Full marks to Mainstay for making the most nakedly self-interested submission to MP members of the Community Select Committee.
Mainstay is a property management company, but also invests in residential freeholds.
It says: “Our customer base of some 80,000 flatted leaseholders suggest that 58% are owned by buy to let investors, 44% are owner-occupied.”
Mainstay adds: “We think that very careful thought needs to be given before leasehold is abandoned. Leasehold is a system that can be made to work extremely well for the leasehold owner with appropriate reform.”
“We consider that the beneficial role of the institutional corporate investor has been ignored in this debate … These modern owners care deeply about customer service, fairness and the health and safety of their customers.”
Question: Why is it leaseholders, sorry enforced customers, can only with difficulty break free of these paragons, and face an deeply unbalanced legal cost regime in any financial dispute?

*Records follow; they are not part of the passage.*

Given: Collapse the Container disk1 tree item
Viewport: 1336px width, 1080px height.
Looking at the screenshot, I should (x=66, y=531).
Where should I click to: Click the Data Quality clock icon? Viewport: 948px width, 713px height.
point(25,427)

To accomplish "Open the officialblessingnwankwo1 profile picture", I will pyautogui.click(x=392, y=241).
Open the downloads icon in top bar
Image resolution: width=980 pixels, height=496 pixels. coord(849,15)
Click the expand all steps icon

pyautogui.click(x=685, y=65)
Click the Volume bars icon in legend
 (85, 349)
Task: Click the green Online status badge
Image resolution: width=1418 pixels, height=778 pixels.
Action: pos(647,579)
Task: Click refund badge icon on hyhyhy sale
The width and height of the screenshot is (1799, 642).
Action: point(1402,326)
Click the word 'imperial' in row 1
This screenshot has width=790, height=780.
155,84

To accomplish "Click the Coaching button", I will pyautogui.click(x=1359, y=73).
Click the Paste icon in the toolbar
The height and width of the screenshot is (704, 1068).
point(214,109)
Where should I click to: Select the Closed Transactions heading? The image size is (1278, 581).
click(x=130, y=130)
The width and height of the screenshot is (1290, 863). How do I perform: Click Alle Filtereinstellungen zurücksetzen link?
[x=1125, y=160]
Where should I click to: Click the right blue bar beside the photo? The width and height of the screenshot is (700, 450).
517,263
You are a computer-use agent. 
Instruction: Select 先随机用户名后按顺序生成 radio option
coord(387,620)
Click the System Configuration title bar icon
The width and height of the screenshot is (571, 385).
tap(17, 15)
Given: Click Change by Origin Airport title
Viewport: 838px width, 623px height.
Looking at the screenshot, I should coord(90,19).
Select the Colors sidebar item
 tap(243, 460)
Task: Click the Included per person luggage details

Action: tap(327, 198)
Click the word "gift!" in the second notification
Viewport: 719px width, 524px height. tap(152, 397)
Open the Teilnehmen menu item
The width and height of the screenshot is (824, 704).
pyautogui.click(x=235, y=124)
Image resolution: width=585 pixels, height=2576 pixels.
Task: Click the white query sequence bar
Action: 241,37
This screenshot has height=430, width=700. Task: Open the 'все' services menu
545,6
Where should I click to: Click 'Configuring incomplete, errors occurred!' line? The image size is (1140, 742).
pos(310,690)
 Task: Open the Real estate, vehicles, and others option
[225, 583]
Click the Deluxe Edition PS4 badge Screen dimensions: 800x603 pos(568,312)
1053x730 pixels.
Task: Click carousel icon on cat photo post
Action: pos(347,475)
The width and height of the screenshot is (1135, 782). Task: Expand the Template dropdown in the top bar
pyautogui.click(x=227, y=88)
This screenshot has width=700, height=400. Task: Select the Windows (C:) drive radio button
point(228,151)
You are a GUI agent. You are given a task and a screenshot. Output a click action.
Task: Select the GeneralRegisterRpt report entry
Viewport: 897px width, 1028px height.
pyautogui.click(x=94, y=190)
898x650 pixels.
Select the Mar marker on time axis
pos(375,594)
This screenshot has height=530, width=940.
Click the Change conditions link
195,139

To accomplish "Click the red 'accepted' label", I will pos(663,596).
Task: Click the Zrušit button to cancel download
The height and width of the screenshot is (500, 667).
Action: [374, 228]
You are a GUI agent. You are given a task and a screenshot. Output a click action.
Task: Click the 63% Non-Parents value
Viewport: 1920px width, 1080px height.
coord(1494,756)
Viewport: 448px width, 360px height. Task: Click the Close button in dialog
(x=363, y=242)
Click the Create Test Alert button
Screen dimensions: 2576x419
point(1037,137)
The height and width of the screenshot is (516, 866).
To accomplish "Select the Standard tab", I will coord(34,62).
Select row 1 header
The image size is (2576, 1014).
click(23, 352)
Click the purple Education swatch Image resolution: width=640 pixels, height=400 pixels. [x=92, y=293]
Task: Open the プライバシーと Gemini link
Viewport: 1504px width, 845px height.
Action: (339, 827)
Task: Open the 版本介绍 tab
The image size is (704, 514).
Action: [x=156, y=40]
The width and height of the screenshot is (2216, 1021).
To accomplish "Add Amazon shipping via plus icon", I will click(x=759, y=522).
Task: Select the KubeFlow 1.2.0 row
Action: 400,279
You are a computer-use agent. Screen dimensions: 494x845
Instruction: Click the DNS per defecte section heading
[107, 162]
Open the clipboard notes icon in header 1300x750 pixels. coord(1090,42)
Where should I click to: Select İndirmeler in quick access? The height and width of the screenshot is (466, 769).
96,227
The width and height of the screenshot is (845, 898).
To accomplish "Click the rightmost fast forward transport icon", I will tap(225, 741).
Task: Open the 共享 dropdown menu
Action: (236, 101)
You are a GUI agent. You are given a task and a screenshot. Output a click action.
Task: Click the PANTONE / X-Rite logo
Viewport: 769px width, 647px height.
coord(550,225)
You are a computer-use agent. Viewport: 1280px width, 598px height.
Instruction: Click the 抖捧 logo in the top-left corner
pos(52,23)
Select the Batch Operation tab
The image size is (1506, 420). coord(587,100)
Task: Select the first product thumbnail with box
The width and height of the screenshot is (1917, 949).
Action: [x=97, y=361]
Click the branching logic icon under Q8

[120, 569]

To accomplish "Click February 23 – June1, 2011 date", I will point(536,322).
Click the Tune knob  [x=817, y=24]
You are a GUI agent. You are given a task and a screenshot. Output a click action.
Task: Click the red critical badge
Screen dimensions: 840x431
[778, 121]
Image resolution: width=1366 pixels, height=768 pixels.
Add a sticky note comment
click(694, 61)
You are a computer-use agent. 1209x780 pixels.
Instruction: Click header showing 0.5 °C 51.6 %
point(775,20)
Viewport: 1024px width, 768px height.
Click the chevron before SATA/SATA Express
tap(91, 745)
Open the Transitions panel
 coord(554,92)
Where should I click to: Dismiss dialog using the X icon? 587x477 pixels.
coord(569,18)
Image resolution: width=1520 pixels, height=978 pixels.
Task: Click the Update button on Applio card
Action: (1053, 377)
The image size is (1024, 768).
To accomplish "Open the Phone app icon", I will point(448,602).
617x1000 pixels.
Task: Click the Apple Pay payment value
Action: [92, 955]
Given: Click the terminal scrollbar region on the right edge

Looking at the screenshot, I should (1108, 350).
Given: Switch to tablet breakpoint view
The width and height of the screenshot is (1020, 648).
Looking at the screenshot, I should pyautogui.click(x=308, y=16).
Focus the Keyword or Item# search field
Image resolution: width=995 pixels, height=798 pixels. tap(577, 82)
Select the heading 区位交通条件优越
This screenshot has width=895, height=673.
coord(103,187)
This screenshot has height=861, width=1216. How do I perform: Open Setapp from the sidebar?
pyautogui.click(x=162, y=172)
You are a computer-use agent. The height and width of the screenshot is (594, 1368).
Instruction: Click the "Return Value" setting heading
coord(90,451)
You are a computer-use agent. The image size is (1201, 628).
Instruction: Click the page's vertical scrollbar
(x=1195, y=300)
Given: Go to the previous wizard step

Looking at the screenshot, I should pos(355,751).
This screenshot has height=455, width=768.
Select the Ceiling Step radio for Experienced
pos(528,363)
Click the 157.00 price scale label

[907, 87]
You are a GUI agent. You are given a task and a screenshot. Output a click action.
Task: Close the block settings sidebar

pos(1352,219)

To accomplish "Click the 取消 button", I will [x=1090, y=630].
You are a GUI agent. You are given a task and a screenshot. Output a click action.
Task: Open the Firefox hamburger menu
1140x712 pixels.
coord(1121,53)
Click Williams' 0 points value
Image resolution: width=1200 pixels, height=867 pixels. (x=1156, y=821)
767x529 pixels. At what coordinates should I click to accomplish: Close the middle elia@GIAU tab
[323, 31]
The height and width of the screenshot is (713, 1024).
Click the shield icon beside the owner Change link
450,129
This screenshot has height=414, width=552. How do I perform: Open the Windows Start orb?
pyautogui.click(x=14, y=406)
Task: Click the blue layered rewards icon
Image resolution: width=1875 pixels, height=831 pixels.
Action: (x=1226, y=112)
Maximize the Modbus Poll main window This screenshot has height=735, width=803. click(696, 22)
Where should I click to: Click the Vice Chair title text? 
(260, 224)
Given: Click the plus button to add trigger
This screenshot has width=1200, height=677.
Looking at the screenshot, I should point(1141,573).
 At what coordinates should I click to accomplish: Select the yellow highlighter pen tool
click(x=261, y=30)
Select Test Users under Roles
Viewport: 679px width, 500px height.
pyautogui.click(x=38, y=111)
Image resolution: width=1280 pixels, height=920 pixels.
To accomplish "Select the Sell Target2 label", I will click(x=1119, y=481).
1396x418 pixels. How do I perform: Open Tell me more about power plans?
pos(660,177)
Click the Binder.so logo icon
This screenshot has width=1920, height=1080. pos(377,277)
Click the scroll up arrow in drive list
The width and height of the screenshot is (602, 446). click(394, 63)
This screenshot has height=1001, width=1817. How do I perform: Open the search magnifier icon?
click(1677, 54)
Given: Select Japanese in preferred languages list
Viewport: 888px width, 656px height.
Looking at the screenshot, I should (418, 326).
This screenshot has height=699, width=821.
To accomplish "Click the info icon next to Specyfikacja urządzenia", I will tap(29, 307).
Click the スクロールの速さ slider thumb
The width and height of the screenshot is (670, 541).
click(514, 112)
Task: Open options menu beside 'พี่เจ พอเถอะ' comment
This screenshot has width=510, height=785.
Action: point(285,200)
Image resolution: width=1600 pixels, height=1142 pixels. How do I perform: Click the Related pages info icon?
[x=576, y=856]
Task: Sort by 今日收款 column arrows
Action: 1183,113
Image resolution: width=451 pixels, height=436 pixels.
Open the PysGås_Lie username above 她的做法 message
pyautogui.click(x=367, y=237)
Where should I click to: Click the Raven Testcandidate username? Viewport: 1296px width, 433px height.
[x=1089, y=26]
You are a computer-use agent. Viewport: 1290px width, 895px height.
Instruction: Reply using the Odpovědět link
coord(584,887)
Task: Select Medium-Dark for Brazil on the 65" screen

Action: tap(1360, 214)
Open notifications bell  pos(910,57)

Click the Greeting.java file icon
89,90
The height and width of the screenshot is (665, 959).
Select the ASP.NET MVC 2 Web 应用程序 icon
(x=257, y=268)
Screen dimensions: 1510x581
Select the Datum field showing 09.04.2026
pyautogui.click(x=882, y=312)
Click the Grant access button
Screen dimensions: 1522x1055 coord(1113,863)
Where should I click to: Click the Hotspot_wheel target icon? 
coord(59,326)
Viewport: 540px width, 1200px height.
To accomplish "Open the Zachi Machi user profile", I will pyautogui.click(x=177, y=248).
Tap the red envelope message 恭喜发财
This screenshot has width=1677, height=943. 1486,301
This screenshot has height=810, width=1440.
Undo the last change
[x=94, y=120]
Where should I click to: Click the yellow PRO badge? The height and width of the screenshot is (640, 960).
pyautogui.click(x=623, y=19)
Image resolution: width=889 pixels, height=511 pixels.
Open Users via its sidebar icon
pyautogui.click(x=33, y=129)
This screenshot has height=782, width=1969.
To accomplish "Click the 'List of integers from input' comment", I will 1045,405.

“These typically have valuable high-profile reputations which drives out fairness [sic] and good consumer outcomes. They also see their interest in buildings as being very long term in contrast to the relatively short period of the average leasehold ownership.”
Question: If the ground rent game involves only respectable pension investors – it doesn’t: no major pension fund has really significant investment in it, according to the Bank of England – why are they hiding their beneficial ownership behind nominee directors and so often offshore?